Через четыре месяца после ее бегства. Возможно, если бы она осталась в стране, они с Реми встретились еще раз? И она уберегла бы его от этой ловушки? Убедила бы остаться с ней? Она знала, что эти вопросы будут преследовать ее до конца дней.

– Его… похоронили здесь?

Отец Клеман покачал головой:

– Партизаны сами позаботились о нем, Ева. Они забрали его тело, чтобы немцы не осквернили его. Прости, что говорю тебе об этом. – Помолчав, он добавил: – Но я все равно прочитал о нем заупокойную молитву.

– Думаю, для него это было очень важно. – С минуту Ева молчала, пытаясь представить, каким будет ее мир без Реми. Просто поразительно, что солнце продолжало светить, а Земля совершать свой путь вокруг него, словно ничего не случилось. Известие о том, что он умер больше года назад, казалось ей невероятным.

– Мне очень жаль, Ева. Я знаю, как сильно ты его любила.

– Если бы я сказала, что выйду за него замуж…

– Не надо так, – прервал ее отец Клеман. – Конец был бы точно таким же, дитя мое. Он все равно продолжил бы борьбу. Он считал это своим долгом. И умер героем Франции.

– Герой Франции, – тихо повторила она. – А что стало с остальными? Мадам Нуаро? Мадам Травер?

– Их отправили на восток. И ни одна из них не вернулась.

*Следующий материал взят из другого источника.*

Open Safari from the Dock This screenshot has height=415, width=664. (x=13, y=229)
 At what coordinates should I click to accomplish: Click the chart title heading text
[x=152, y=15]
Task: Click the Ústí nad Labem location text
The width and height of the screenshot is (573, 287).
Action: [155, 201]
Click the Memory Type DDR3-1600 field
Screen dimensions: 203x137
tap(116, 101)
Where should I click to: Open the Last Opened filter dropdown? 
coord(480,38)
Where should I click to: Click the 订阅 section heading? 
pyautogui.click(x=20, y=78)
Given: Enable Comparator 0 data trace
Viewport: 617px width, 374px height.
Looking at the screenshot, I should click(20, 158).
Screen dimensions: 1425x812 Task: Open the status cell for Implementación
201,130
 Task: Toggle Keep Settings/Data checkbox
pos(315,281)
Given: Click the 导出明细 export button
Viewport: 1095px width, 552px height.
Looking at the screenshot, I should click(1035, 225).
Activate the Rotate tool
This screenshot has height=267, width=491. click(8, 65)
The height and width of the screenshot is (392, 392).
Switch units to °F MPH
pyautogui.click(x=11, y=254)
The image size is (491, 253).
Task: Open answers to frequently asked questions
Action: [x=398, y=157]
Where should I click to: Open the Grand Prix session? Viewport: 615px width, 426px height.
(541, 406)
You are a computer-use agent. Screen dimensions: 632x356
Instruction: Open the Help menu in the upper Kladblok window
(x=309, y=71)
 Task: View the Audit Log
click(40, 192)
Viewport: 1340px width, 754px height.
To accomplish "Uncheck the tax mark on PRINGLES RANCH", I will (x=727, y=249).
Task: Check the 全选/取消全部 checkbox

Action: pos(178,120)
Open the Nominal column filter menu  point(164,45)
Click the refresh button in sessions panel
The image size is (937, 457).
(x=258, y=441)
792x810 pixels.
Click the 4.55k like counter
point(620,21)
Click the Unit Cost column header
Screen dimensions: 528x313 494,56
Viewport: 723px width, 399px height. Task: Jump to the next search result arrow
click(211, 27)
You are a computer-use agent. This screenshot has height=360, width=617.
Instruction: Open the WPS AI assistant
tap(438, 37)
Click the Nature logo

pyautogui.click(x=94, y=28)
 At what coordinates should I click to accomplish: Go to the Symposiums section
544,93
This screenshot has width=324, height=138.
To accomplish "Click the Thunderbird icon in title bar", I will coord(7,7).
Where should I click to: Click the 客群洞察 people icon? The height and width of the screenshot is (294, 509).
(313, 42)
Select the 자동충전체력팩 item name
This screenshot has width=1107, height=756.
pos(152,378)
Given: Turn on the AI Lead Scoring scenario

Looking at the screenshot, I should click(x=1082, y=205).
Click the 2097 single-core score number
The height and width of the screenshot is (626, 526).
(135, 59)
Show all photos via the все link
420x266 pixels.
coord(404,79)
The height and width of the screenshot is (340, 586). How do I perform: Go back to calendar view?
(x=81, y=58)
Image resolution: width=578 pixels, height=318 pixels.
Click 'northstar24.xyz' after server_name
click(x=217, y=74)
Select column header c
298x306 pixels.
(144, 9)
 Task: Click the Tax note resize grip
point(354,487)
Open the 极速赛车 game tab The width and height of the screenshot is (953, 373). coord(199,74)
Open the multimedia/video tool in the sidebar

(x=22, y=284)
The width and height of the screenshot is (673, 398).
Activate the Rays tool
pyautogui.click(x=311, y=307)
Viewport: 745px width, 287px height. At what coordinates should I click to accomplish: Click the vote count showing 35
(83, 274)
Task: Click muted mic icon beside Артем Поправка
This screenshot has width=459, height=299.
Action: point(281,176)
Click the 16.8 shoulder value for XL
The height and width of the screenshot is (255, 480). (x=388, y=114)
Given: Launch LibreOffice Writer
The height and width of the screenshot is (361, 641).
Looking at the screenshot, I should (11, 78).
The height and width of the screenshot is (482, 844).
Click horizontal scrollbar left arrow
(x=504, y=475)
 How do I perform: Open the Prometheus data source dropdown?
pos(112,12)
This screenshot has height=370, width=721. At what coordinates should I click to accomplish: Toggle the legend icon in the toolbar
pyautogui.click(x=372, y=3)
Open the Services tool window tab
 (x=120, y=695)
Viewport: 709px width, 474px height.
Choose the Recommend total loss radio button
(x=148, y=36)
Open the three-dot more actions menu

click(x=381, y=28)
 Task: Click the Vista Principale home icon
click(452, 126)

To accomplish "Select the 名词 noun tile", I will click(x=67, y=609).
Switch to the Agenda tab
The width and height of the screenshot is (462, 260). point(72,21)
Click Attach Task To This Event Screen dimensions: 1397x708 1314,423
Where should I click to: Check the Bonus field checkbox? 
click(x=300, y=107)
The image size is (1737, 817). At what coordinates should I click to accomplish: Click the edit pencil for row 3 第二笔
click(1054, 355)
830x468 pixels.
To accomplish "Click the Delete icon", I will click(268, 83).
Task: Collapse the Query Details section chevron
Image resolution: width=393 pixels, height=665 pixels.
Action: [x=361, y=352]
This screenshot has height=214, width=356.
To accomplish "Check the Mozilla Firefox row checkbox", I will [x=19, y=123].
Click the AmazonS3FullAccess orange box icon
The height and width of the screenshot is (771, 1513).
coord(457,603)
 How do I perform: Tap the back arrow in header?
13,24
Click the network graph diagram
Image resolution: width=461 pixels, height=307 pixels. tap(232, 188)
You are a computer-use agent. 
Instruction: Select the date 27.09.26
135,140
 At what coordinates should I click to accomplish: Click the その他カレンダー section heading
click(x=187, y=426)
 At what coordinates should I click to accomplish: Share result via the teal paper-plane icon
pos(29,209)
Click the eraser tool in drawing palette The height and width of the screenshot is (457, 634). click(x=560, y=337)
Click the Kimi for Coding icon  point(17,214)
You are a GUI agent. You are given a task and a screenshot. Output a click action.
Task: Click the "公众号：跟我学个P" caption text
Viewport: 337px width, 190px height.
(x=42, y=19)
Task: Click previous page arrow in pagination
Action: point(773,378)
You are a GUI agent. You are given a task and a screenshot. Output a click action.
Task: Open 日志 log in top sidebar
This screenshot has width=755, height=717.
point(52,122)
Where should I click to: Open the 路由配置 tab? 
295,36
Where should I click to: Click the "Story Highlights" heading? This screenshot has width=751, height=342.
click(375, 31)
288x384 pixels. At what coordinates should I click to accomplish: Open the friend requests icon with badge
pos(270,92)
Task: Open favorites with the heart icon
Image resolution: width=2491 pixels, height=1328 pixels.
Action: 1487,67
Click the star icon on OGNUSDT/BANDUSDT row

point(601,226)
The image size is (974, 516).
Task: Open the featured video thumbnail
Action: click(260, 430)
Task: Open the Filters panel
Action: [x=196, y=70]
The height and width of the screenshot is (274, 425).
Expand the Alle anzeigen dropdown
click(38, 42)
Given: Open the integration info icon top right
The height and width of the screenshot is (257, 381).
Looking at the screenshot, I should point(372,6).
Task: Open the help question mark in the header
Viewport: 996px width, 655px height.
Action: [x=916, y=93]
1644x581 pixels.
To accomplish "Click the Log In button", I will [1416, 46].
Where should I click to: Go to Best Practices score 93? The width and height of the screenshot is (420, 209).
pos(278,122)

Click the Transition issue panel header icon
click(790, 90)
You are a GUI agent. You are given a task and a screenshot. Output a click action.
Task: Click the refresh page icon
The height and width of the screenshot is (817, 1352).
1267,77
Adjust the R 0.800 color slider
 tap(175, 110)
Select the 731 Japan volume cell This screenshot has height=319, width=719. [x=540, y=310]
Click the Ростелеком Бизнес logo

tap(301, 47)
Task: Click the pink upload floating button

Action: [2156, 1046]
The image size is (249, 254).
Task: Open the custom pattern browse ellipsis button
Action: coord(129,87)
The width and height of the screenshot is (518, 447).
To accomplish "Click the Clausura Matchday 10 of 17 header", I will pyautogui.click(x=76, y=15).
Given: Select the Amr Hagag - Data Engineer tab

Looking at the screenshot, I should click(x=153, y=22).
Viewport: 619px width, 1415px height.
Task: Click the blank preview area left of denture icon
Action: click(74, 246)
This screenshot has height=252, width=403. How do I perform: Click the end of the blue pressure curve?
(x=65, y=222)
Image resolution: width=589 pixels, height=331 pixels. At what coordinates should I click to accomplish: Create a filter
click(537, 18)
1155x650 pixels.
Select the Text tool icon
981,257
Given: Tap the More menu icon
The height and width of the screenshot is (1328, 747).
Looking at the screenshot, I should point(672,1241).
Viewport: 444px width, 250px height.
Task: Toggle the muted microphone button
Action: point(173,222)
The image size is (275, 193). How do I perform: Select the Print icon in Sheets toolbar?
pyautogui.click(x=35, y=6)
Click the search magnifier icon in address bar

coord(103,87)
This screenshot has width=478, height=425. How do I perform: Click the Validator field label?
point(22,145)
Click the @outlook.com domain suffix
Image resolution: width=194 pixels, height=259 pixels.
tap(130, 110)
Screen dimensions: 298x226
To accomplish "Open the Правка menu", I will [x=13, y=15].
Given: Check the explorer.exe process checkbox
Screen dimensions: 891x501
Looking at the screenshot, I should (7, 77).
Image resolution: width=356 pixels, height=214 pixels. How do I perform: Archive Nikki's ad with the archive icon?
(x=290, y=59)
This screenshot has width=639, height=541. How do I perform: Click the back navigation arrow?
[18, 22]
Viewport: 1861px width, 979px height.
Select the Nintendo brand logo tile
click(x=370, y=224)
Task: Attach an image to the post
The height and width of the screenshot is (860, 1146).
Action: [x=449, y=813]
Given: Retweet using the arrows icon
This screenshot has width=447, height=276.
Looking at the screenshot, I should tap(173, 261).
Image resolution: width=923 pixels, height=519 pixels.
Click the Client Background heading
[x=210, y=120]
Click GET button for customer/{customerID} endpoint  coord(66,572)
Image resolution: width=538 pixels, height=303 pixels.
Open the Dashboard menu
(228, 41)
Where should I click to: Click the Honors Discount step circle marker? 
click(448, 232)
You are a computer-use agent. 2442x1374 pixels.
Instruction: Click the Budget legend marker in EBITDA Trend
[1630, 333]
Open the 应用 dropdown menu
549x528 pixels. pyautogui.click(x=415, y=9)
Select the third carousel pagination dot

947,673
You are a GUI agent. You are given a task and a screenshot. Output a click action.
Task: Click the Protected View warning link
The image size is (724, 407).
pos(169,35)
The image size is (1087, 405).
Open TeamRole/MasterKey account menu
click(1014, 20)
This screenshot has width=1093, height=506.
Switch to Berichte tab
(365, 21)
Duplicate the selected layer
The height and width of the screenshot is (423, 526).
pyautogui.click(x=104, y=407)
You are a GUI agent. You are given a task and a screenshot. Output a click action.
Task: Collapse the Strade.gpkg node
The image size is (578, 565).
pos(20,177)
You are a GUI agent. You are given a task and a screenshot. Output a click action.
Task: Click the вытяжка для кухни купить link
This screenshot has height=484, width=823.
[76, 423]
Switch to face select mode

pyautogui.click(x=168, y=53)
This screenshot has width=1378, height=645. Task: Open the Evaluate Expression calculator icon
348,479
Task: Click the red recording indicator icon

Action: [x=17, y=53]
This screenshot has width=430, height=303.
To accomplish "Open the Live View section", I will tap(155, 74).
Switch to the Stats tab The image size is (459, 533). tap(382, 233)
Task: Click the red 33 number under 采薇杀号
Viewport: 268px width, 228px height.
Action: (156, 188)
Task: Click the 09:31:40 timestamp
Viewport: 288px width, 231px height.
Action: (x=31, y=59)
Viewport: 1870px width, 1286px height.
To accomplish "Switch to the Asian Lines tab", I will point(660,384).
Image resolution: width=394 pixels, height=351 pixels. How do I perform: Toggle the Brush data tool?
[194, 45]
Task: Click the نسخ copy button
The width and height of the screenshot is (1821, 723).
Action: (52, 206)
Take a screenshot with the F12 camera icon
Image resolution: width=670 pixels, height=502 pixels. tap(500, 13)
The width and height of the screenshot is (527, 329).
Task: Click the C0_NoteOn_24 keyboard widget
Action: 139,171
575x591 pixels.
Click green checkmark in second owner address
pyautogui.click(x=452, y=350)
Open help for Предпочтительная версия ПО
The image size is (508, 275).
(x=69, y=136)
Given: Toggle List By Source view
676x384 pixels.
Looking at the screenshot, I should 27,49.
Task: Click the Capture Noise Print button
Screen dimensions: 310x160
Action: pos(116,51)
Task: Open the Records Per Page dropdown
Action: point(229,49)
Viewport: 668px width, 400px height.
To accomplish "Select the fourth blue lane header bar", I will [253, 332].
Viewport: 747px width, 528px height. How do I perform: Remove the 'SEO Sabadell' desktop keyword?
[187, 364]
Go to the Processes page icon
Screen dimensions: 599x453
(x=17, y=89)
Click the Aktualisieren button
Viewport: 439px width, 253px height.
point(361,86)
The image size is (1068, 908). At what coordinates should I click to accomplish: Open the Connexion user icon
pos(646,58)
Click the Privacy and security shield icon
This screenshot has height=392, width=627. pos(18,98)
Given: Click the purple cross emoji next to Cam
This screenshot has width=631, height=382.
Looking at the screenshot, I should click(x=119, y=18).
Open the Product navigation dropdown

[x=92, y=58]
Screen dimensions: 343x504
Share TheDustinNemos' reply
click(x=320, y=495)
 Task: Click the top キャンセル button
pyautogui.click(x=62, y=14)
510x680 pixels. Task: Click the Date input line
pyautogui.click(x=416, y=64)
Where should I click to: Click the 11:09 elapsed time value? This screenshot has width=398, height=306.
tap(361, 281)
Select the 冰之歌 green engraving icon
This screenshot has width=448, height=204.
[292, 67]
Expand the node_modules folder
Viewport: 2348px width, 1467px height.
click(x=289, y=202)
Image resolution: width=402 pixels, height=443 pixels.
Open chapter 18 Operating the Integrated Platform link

– А мадам Трентиньян? Она-то хоть выжила?

Он вздохнул:

– К сожалению, ее схватили на границе, когда она пыталась перебраться в Швейцарию. Она умерла в тюрьме.

Ева покачала головой: столько потерь – это просто не укладывалось в ее сознании. Она представила себе Реми, как он стоит около синего амбара, понимая, что, возможно, идет на верную смерть. Узнал ли он о том, что она его любила? Или погиб, считая, что она его отвергла?